やっと男性陣の登場。構想出来てから約半年まったく出番がなかったという奴らです。

 その次の日である。


「……ここどこ?」


 私は茫然として座り込んだ。見渡す限り、そこにあるのは木、木、木木木木……とまあ、要するに森の中である。


 その場に座り込んでここに至るまでの経緯を思い出してみる。遡ること数時間前……




「おふぁよ~」


 まだ呂律の回らない私は目をこすりながらリビングに入った。と、普段ならもうすでにそこに姿があるはずのアユとシュリの姿がない。


「あれ、おかしいな。私よりも2人のが起きるの遅いなんて」


 しかし時計を見るとそろそろ出ないとまずい時刻。仕方がないので私は1人で家を出ることにした。


 ……そもそもこれが間違いだったのだ。


~~歩くこと数時間~~


「おかしいなー。こっちの道のはずなのになー」


 既に自分の周りの景色は明らかに市街のそれと違う。うん、まあ、何とかなるよ。


 挫けそうになる自分の心を励ましながら一歩ずつ前へと進む。


 ……そして現在に至る。


「んー、ここ、明らかに森だよねー。ダンジョンだよねー。モンスター出るよねー!!」


 案の定モンスターに見つかって全力走である。冷静に言ってるようにみえるだろうけどね、必死なんだよこっちは!!


 恐る恐る後ろを振り返ると、……出ました、先日もお会いしたウルフさん。前回はこっちが狩る側だけどね、今度はこっちが狩られる側……笑い事じゃない!!


「いやーーーーーーー!!」


 私とウルフの生死をかけた争いが始まった。


―――数分後―――


「あいうぃん!!」


 勝った。見事な勝利だった。私はウルフに1人で、1人で! 勝ったのだ!! 逃げ足の勝利!!


「で、ここどこ?」


 気がつけば明らかに木の密度が上がっており、うん、いわゆる最深部ってやつだね!


 時計を見れば約束の時間はとうに過ぎている。もう少しすれば心配したアユとシュリが迎えに来てくれるはずだ。うん、きっとそうに違いない。


「家宝は寝て待てだよね~」


 あれ、でも家宝って寝てればくるんだっけ? まあいいや。


 私はその場にストンと座り込んだ。お腹空いたな~。


「グルル……」

「いくらお腹空いたからってこんな大きなお腹の音が鳴るなんておかし……」


 そう。おかしいのだ。私は1つの予感に思い当って恐る恐る後ろを振り返る。


 ウルフさんご対面!(2回目)


「勘弁してよ……」


 相手は既に飛びかかる姿勢万端、対するこちらは座ったまま。

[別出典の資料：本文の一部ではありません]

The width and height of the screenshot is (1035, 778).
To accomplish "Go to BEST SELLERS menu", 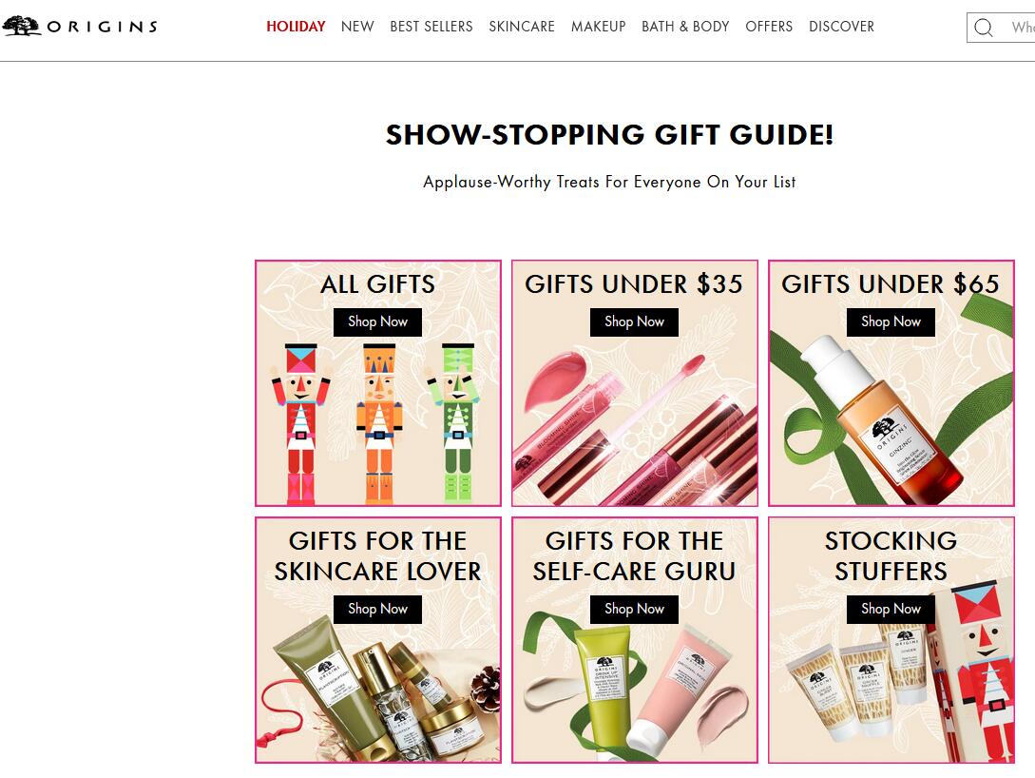I will (x=431, y=27).
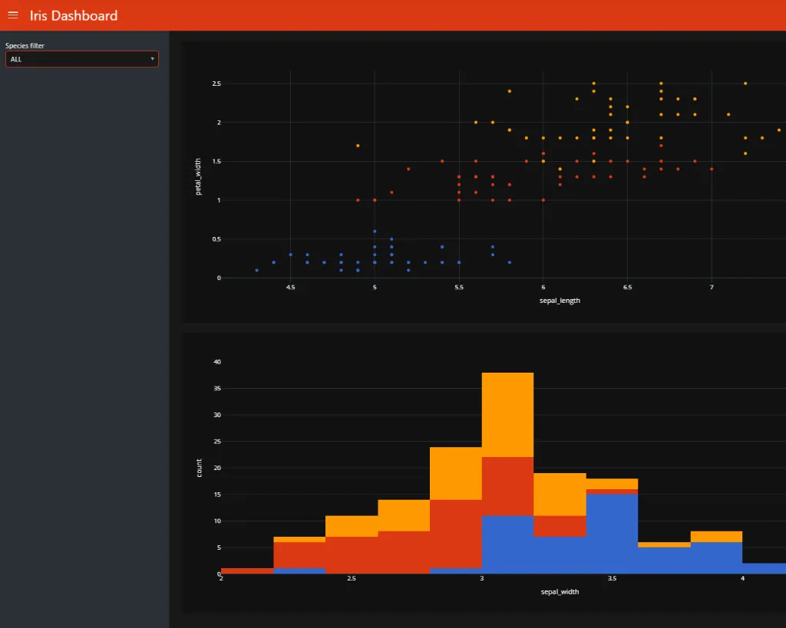Click the lone orange point at petal_width 1.7
Viewport: 786px width, 628px height.
coord(358,146)
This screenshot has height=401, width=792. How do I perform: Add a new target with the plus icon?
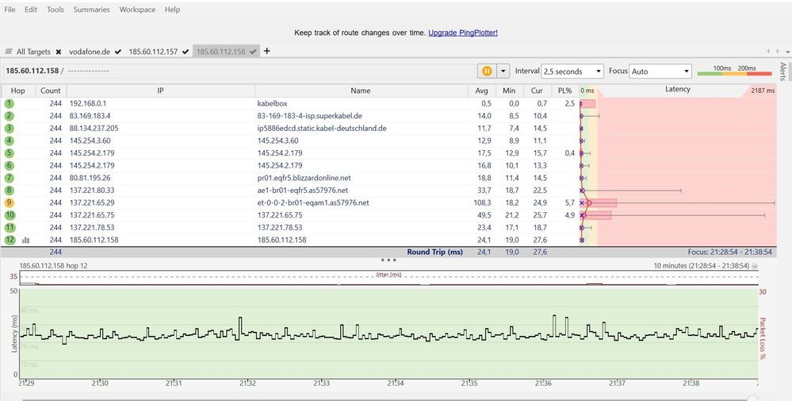pos(267,51)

少しでも動けば私の命はないだろう。


 考えろルイ、どうすれば生き残れるんだ!!


「無理ぽ……」


 今更後悔したってもう遅い。あー、サユリさんの手料理、一度は食べてみたかったなぁ……。


「とおーー!!」


 急に間抜けな声が聞こえてきたと思ったら、誰かがウルフに向かってライダーキックをかますところだった。


 ウルフ、あっけなくKO。


「ふう、こんなもんか。大丈夫だった?」

「はい! ありがとうございました」

「いやいや、かわいい女の子助けるのは基本っしょ。ところでどうしてこんなところに?」


 私が頭を下げてからそっと上をうかがうと、人のいい笑みを浮かべた1人の少年、たぶん私たちと同い年くらいが訊ねてきた。身長はシュリと同じくらいかな?


「実は……」

「殿ー。あいつ見つかった?」

「いや、まだだけど」


 私が説明しようと口開いたところで誰かが割り込んできた。ちょっとムッとして声をした方をみると、背の高いこれまた同い年くらいの少年がこちらに歩いてくるところだった。


 ……ってあれ? なんか私警戒されてる?


「えと、私に何か?」

「チハヤ、今回の討伐ターゲットの特徴は?」

「カエルアンコウ。少女や少年の姿をした疑似餌で人間を誘い、自らの食料とする」

「ってことは、こいつ、本当に人間か?」


 冷や汗がたらり。一難去ってまた一難? 今日の私ついてなさすぎ!


 とりあえずどうにかしてこの人たちに私は人間だって分からせないと。


「んー、まあ、雷一発でも当てれば本体出てくるんじゃね?」

「ひぃ!!」

「よせよチハヤ。女の子怖がってるじゃん」

「んじゃ引っ張ってみる?」

「一本釣りか……悪くねえな」


 なんなのこの人たち!? ……こうなったら隙を見て逃げるしかない!!


 私が逃げ出そうと後ろに一歩踏み出した時、背中に何かが当たった。


「ふぇ?」


 恐る恐る振り返るとそこにはとっても大きなウサギさん。とても凶悪な面構えをしています。


「ユウガ今だ!!」

「了解!」


 とっさにしゃがみこんだ私の上を何かが通過した。後ろからどさりという音が聞こえたので振り返ってみると、額に矢が突き刺さったウサギさんが倒れていた。


 ……あれ、一歩間違えれば私に突き刺さってたんじゃない?


「いやー、囮みたいに使って悪かったね。オレはケイスケ。二条啓介だ」

「……チハヤ」

「俺は志波佑我。一応弓の腕には自信あるんだけど、怖がらせたならごめん」

「私は岡谷瑠衣です。助けてもらってありがとうございました」


 怖かったのはこの際置いておいて、とりあえずお礼の言葉を言う。なにはともあれ命は助かったし。


「ルイ、だな。改めて聞くけどどうしてこんなところに?」

「実は……かくかくしかじか」


 あれ、おかしいな。なんだか目から液体が……。


「………………」

「殿、この子泣いてるよ。どうすんの」

「うし! ルイ!!」

「はい!」


 急に名前を呼ばれたので反射的に元気よくお返事。挨拶は基本です。


「オレたちが家まで送ってやるよ」

「え、でも……」

「家、分かんの?」

「分かんないです……」

「じゃあ、決まりだね。女の子森において帰るわけにもいかないし」


 ユウガさんに頭なでなでされた。あれ?


「そうと決まれば日も暮れるしさっさと帰るぞ! チハヤー! お前も走れー!!」

「おー」


 とか言いつつまったく走る気配のないチハヤさん。ケイスケさんだけ1人小さくなっていく。


「あいつ、ああいう奴だから」


 と苦笑いするユウガさん。私も苦笑いを返しておいた。

ちなみにルイが最後に襲われたモンスター


・ラビットベア

クマサイズのウサギ

すばしっこくて無類の女好き


もひとつおまけ

カエルアンコウは実在します。出てくる機会はもうないと思うけど。